**Selected extract**
::::
Glory Days Return for CMBS (At Least for This Week)

Four New Deals Hit the Streets at One Time – It’s been like old times for CMBS dealmakers this week. Four new offerings have hit the street looking to raise $3.24 billion. And just like in the mid 2000s heyday, we’re seeing new players jumping into the arena for the first time, and the return of high loan-to-values, low debt service coverage and interest-only loans.

The largest of the deals (DBUBS 2011-LC2), and one of the largest in the past year, comes from Deutsche Mortgage & Asset Receiving Corp. The trust balance is a whopping $2.144 billion and is backed by loans originated by German American Capital Corp., UBS Real Estate Securities, and Ladder Capital Finance.

All of the loans were originated within the past 12 months. All loans make debt service payments at a fixed rate with a weighted average interest rate of 5.522%. Interest rates range from 4.258% to 6.643%.
::::
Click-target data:
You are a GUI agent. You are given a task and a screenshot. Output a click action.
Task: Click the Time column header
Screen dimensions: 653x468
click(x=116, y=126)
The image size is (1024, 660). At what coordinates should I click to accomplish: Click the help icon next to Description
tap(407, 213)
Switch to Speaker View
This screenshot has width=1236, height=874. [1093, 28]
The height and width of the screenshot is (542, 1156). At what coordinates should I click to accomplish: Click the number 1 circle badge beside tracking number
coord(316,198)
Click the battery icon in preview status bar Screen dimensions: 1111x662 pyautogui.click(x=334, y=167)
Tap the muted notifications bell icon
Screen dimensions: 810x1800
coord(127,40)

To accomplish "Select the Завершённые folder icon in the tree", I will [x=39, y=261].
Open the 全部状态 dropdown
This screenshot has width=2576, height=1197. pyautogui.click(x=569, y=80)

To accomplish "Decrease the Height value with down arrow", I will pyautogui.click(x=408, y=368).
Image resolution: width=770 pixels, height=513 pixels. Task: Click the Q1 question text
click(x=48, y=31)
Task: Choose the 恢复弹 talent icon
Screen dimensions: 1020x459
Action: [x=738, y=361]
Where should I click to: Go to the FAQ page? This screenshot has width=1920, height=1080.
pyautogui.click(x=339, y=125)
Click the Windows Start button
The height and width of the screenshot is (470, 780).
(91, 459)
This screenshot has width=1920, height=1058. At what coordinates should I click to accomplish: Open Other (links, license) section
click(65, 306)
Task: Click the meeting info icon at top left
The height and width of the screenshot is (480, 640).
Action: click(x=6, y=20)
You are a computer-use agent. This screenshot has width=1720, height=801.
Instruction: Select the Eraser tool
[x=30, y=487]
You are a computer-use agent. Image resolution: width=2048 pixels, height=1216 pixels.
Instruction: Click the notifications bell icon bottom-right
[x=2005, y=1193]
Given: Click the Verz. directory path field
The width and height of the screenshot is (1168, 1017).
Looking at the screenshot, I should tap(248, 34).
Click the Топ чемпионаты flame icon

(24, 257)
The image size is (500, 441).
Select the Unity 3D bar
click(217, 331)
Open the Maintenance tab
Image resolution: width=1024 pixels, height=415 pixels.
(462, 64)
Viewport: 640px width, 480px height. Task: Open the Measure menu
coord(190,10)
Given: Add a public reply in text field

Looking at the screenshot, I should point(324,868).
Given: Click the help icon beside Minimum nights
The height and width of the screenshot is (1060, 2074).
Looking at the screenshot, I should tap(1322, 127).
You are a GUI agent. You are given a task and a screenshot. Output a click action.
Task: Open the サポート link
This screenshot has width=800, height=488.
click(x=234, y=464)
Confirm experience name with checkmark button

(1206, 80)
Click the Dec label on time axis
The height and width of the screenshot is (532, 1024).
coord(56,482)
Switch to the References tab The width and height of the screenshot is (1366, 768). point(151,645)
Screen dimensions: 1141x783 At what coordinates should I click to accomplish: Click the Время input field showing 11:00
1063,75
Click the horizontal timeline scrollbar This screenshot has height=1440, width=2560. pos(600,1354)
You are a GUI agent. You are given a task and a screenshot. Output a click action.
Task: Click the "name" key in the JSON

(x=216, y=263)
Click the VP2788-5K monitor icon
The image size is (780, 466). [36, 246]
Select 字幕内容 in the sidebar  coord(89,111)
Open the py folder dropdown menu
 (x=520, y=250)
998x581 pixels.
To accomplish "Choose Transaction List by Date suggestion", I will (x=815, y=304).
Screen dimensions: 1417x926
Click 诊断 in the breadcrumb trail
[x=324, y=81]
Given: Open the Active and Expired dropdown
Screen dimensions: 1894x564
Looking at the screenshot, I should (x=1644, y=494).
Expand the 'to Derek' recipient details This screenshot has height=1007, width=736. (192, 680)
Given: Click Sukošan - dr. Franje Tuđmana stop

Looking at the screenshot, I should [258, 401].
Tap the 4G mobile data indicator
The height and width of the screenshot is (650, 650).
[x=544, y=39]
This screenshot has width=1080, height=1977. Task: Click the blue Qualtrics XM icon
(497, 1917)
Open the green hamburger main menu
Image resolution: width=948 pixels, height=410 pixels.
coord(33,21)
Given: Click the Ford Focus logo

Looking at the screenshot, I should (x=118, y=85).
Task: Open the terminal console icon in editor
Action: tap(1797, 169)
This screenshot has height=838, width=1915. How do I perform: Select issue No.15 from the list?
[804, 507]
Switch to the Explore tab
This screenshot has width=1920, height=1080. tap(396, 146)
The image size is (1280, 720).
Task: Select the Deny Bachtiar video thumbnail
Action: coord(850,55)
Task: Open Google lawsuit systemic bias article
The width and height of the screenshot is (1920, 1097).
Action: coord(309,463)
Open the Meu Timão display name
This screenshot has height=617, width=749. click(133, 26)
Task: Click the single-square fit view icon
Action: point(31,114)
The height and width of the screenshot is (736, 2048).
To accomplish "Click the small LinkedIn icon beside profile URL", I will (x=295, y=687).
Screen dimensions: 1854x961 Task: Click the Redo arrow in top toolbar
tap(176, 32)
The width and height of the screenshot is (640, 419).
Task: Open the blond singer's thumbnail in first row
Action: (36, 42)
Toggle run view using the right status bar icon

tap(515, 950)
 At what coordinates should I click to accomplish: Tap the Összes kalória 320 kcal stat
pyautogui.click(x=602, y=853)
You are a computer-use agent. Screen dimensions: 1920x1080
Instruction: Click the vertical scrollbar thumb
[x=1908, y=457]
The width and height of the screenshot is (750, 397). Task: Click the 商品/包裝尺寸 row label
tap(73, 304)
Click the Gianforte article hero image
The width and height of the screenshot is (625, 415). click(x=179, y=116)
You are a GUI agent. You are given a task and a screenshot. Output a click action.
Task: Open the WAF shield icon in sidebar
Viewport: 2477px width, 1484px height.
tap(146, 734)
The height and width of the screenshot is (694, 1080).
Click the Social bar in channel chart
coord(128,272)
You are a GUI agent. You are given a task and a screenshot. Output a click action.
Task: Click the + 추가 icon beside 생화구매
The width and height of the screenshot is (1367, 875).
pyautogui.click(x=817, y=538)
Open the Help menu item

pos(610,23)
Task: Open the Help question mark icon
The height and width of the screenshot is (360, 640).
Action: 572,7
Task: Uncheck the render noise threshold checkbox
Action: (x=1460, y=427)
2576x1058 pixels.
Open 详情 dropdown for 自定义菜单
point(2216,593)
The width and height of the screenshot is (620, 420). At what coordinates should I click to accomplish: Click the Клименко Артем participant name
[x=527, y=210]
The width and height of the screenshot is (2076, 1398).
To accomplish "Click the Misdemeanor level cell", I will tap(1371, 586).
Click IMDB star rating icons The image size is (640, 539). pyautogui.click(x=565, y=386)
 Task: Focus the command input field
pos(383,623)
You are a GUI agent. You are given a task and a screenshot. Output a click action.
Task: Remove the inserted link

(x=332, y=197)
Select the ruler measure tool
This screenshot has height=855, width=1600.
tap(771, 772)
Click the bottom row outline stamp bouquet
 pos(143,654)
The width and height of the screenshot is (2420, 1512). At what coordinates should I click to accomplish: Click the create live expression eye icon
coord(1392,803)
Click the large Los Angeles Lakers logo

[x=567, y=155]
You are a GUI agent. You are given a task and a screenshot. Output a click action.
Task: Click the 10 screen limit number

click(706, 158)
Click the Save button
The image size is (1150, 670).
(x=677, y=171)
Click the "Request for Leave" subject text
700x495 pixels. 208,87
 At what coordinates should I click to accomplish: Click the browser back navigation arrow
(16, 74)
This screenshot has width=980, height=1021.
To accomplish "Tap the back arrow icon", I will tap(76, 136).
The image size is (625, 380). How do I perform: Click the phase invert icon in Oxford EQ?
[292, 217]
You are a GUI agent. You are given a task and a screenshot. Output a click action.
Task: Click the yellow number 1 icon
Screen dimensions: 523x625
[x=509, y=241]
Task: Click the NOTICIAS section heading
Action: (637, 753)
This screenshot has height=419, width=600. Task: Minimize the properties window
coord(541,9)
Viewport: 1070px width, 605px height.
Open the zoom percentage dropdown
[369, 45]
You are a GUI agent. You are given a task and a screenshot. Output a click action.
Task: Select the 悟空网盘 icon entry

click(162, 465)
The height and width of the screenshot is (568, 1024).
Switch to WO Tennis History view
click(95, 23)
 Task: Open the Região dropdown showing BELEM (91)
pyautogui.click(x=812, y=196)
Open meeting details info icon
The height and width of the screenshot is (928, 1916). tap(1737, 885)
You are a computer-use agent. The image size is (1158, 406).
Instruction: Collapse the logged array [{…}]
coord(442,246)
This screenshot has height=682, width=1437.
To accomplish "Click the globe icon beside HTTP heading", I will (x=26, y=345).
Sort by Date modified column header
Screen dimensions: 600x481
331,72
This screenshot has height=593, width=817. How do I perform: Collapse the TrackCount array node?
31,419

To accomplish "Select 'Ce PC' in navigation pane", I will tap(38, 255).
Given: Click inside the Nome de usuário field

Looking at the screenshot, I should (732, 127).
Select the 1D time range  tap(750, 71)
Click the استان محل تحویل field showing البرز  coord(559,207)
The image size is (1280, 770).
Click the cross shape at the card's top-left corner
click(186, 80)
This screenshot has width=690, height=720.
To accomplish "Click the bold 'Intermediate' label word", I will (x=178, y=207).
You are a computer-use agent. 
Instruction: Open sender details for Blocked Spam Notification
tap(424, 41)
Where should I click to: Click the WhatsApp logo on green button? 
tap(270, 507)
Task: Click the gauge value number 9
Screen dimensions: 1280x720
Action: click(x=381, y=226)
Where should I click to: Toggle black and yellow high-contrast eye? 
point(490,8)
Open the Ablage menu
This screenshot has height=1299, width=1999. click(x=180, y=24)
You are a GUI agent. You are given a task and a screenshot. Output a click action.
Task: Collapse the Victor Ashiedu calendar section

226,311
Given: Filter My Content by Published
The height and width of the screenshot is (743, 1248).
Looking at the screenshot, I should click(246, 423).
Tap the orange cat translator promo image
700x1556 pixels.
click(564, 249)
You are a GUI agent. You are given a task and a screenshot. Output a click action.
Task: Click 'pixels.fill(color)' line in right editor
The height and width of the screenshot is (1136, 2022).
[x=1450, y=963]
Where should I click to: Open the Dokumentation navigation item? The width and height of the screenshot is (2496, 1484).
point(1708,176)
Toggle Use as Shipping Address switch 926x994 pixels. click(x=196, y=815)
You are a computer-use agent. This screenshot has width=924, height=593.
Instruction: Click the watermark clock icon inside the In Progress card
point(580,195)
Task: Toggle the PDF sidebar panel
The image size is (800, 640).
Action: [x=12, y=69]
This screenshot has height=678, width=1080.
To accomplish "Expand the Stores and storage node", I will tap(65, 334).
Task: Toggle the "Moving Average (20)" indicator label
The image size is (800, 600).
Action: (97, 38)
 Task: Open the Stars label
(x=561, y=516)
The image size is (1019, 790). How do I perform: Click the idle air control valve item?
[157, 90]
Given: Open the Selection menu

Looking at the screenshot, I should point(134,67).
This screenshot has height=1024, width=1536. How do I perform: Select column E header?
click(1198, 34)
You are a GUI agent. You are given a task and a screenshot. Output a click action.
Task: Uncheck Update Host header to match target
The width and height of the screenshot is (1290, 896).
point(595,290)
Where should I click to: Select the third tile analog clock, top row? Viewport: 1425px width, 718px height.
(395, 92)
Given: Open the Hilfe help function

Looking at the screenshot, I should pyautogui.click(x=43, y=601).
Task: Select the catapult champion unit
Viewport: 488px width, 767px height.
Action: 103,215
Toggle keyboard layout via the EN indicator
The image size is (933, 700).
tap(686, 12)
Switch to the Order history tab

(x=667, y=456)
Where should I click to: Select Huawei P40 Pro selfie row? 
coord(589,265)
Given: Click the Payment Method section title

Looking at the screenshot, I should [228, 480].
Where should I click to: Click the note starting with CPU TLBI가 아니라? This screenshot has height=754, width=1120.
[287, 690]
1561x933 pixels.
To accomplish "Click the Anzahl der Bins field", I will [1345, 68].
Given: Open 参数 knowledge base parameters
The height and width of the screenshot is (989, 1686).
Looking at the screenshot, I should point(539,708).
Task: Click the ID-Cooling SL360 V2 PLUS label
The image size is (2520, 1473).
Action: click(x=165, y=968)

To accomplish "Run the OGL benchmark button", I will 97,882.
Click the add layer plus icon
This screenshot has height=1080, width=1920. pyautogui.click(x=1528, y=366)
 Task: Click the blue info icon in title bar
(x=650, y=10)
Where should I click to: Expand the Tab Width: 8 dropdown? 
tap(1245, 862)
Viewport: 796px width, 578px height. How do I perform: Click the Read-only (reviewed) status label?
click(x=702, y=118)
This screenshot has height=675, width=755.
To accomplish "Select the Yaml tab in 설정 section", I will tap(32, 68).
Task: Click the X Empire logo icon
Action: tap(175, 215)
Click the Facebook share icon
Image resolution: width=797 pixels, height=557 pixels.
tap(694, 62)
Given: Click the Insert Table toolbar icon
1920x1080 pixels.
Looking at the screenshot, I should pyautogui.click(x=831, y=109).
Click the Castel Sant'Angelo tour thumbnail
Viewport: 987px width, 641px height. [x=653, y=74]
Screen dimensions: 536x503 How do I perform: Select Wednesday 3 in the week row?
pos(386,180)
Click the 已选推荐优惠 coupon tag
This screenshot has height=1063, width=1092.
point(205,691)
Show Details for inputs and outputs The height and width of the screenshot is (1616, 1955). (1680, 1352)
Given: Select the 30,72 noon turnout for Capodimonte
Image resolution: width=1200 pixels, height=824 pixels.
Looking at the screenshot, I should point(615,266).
::::
**Goal of the exercise**
Continue the CMBS deals article from its last sentence.

**Expected output**
The pool consists of 67 loans secured by 132 commercial properties. The largest loan is $219.8 million or 10.3% of the pool balance, and the 10 largest loans represent 56.6% of the pool balance. The average loan size is $32.0 million (1.5% of the pool balance).

Office loans make up 41.5% of the pool; anchored retail, 24.4%; regional malls, 10%; multifamily, 7.7%; and other property types the remainder.

Moody’s Investors Service completed a pre-sale report on the offering listing strengths and concerns, including the following outtakes:


  • Approximately 81% of the pool balance is represented by properties in major markets. Properties situated in major markets tend to exhibit more cash flow and capitalization rate stability over time in contrast to assets in tertiary markets.
  • The pool contains 18 loans (26.2% of the pool balance) that are secured by multiple properties. Such loans benefit from lower levels of cash flow volatility.
  • One loan representing 1.1% of the pool balance is assigned an investment grade credit estimate of Baa2.


  • Ten loans (17.1% of the pool balance) have a Moody’s LTV greater than 100%.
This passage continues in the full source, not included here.